I first thought that those peas were actually lentils, but that's a moot point now as I have the 'Keep Walking' song stuck in my head and can no longer see them as anything but Jean-Claude and Philippe Pea. Thank you. I will take nothing seriously for the rest of the day. ^_^
I like the pregnant mudflap girl cake. How many pregnant women have gotten hormonal over feeling like a whale and not at all sexy? This cake plainly says, "Girl, you may be carrying a baby, running to the bathroom every ten minutes, and counting your stretch marks--but you've still got it."
These all just about make me wish I had to pay to look at them, so I could cancel my subscription in one HUGE raging huff. And, @Shirley Fowley: your "I'll write summet on the cake fer youse" made me giggle like mad;you nailed the "accent" of some ex-in-laws of mine! Funny stuff, ayuh! =^~.~^=
The last cake looks like it needs to shave. Is that a Danny DeVito clone?
"...tracts of land....." :) A nod's as good as a wink to a blind bat, eh? Say no more, say no more, nudge, nudge.
Love the French Peas
I need eye bleach for that last wreck. Hurk!
I think that last one is Lord Farquad as a baby
How is an inedible baby progress? You have that plastic thing that's been God knows where jammed down in the icing, and licking icing off the plastic, and all that stuff on the cake you can't eat...
I love babies, but I just can't eat a whole one. So my friends and I share! Chomp, chomp! Slurp!
The last one: Head butt. Or maybe butt-head.
The French peas! Thanks, I'll have that earworm all night. :)
i'm with bluebonnet, i thought the two peas cake was a watermelon slice with some boobs attached? i kept looking at it like WTH???
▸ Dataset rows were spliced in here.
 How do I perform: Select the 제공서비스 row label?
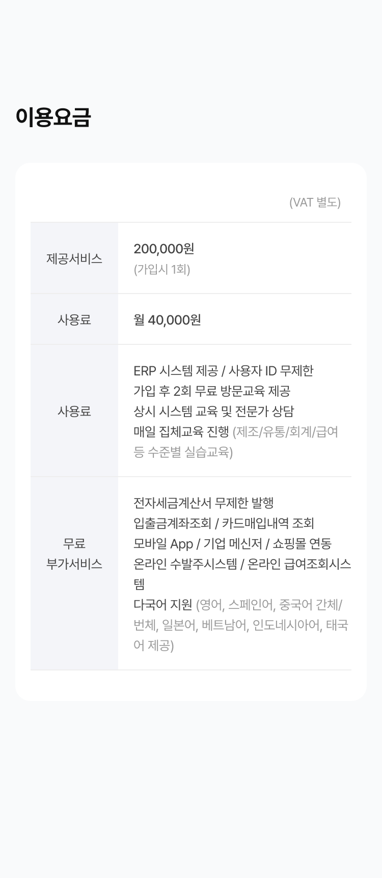(x=74, y=258)
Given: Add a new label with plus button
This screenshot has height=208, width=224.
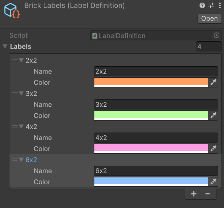Looking at the screenshot, I should pyautogui.click(x=194, y=194).
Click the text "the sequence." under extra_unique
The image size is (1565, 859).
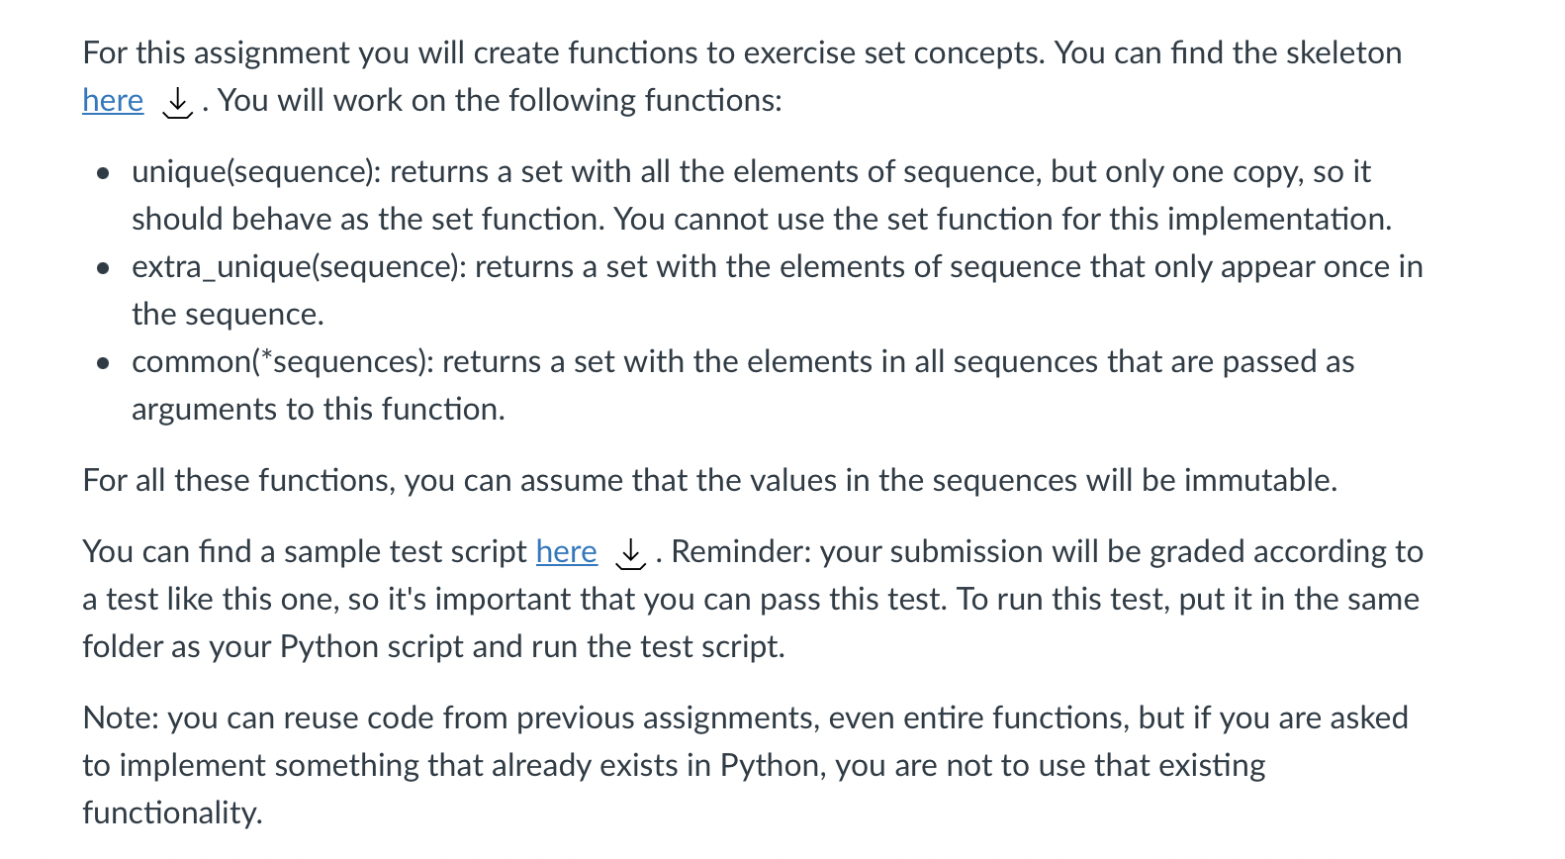[x=228, y=315]
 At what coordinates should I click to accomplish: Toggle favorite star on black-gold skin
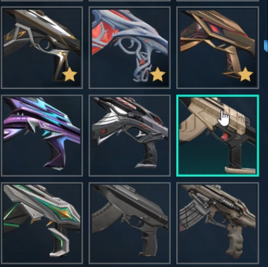click(x=70, y=75)
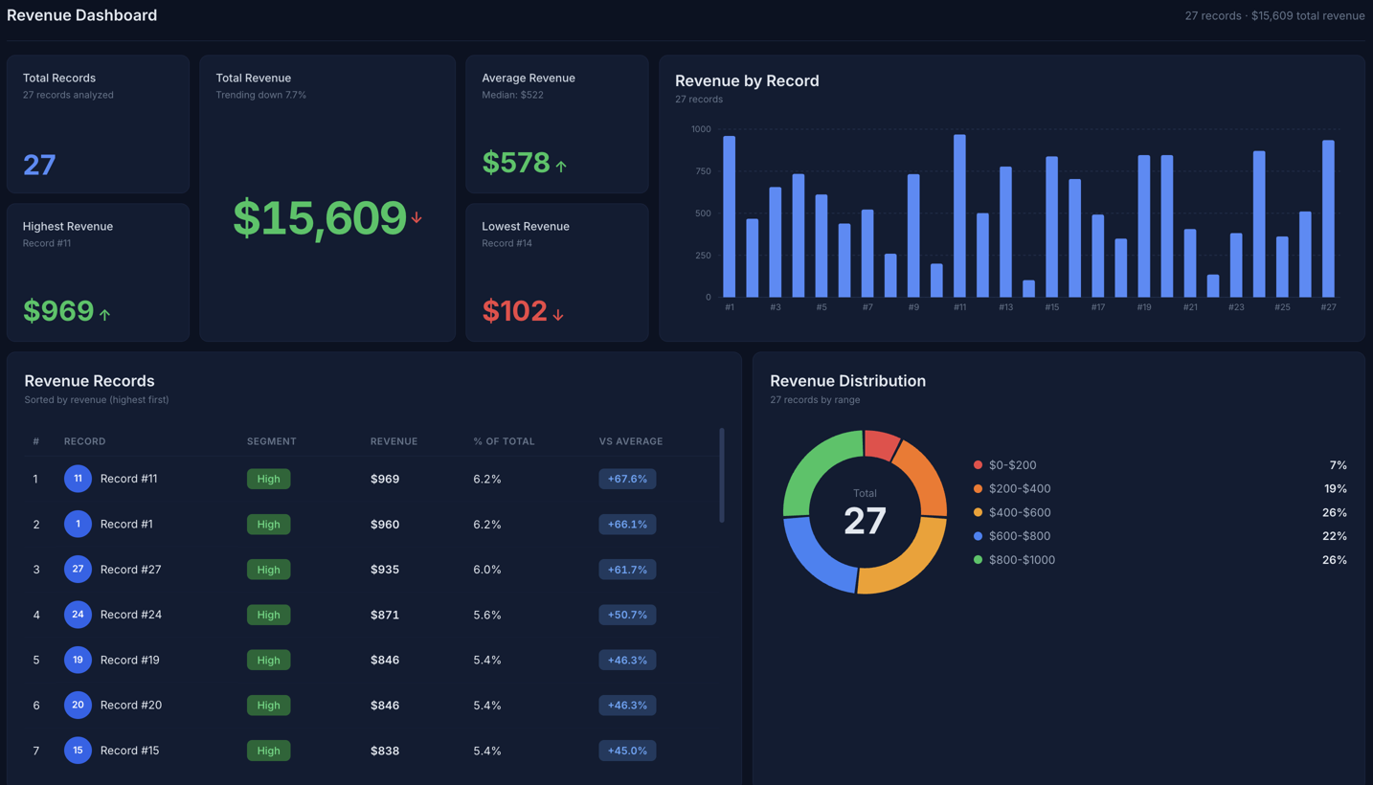Click the Record #11 avatar badge
The height and width of the screenshot is (785, 1373).
tap(78, 479)
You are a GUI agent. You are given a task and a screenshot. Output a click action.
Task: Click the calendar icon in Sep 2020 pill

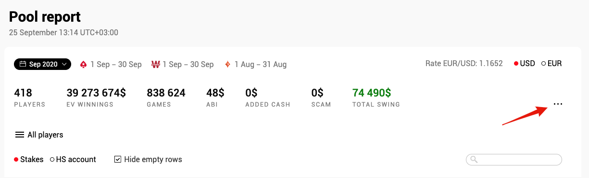pos(23,64)
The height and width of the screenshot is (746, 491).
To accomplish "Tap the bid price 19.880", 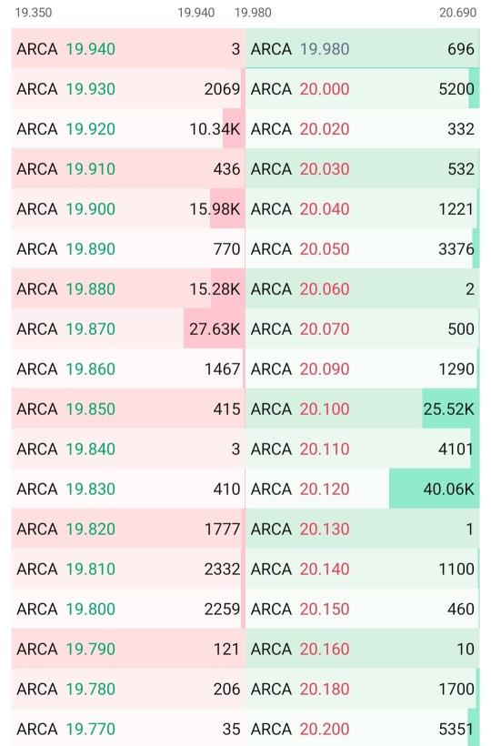I will pos(90,288).
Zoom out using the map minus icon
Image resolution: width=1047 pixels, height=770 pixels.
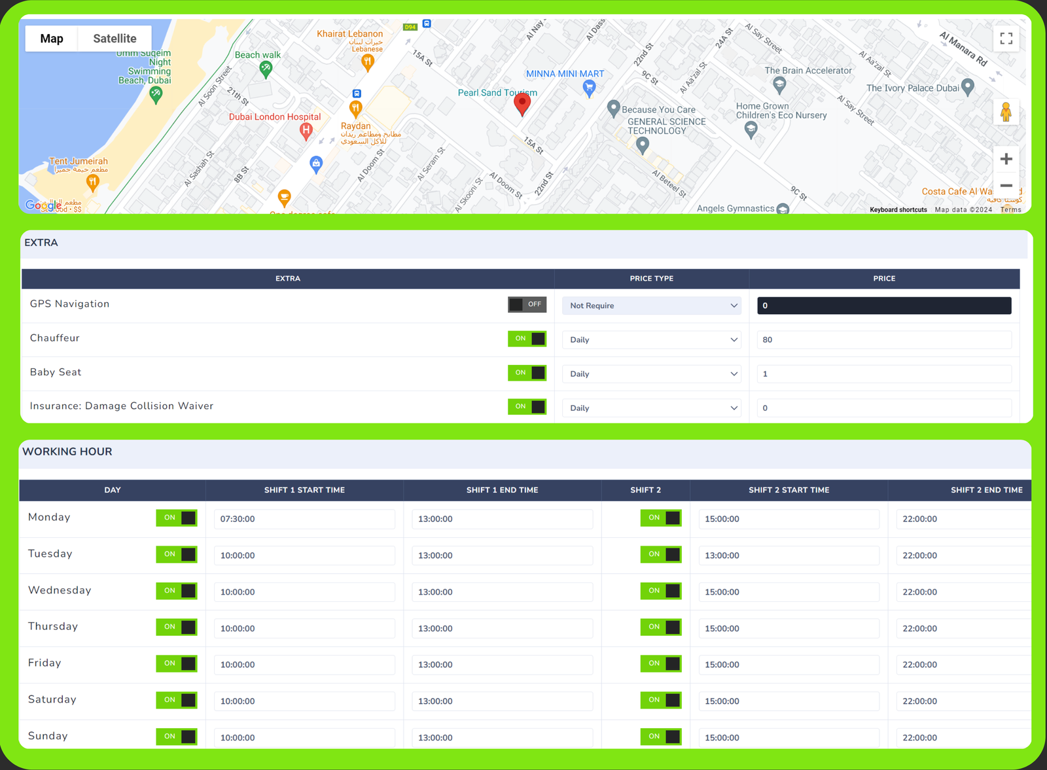(1006, 186)
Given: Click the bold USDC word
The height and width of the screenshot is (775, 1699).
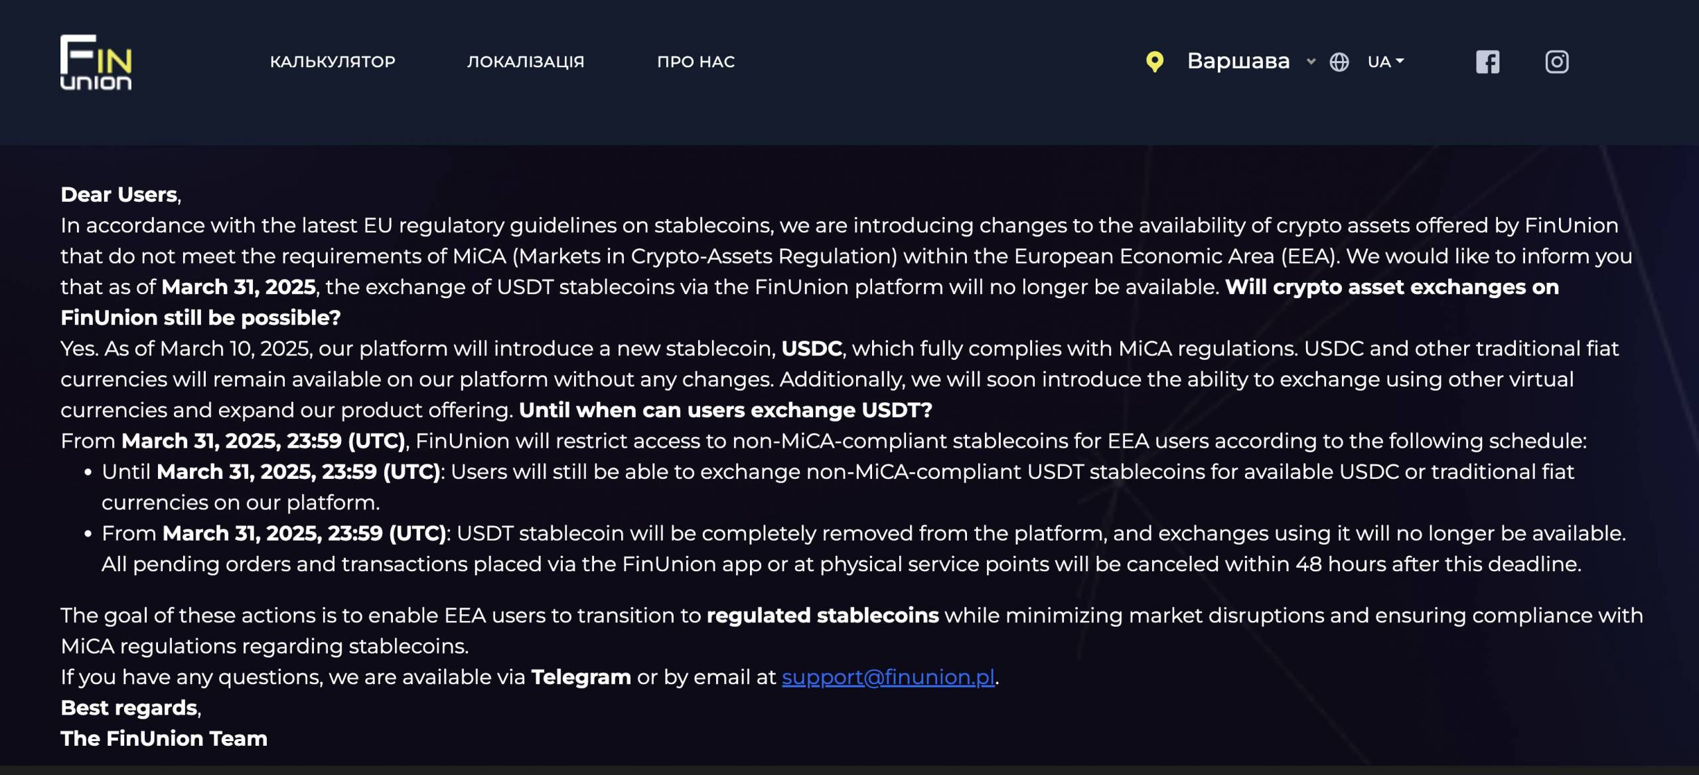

French Peas! The following (only slightly modified) line is especially appropriate:
โซ It's plain to see, their brains are very small โซ
One wonders why pregnant mudflap lady has lobster claws..... Once a side-show freak, always a side show freak? Perhaps.
Also that last one.... I think I may have puked a little. Props.
But WHY is the baby using american cheese as a blanket? Is this a commentary on our culture as a country? That America, a relatively new and shiny nation with a royal brat complex still relies on the basic building blocks of existence just like every other country. To comfort ourselves against this inevitable fact, we have covered ourselves in a layer of fattening processed food. Also, bears are native here.
Oh poor baby who looks like his head is attached to his butt. Scary these cakes are truly scary except for mud flap one lol that is pretty good.
Hate to tell you, I've seen both the mud flap cake AND the pea pod cake (except blue peas).
I don't get it, but someone is making a buck off of it.
Plastic in cake is not evolving, just nasty.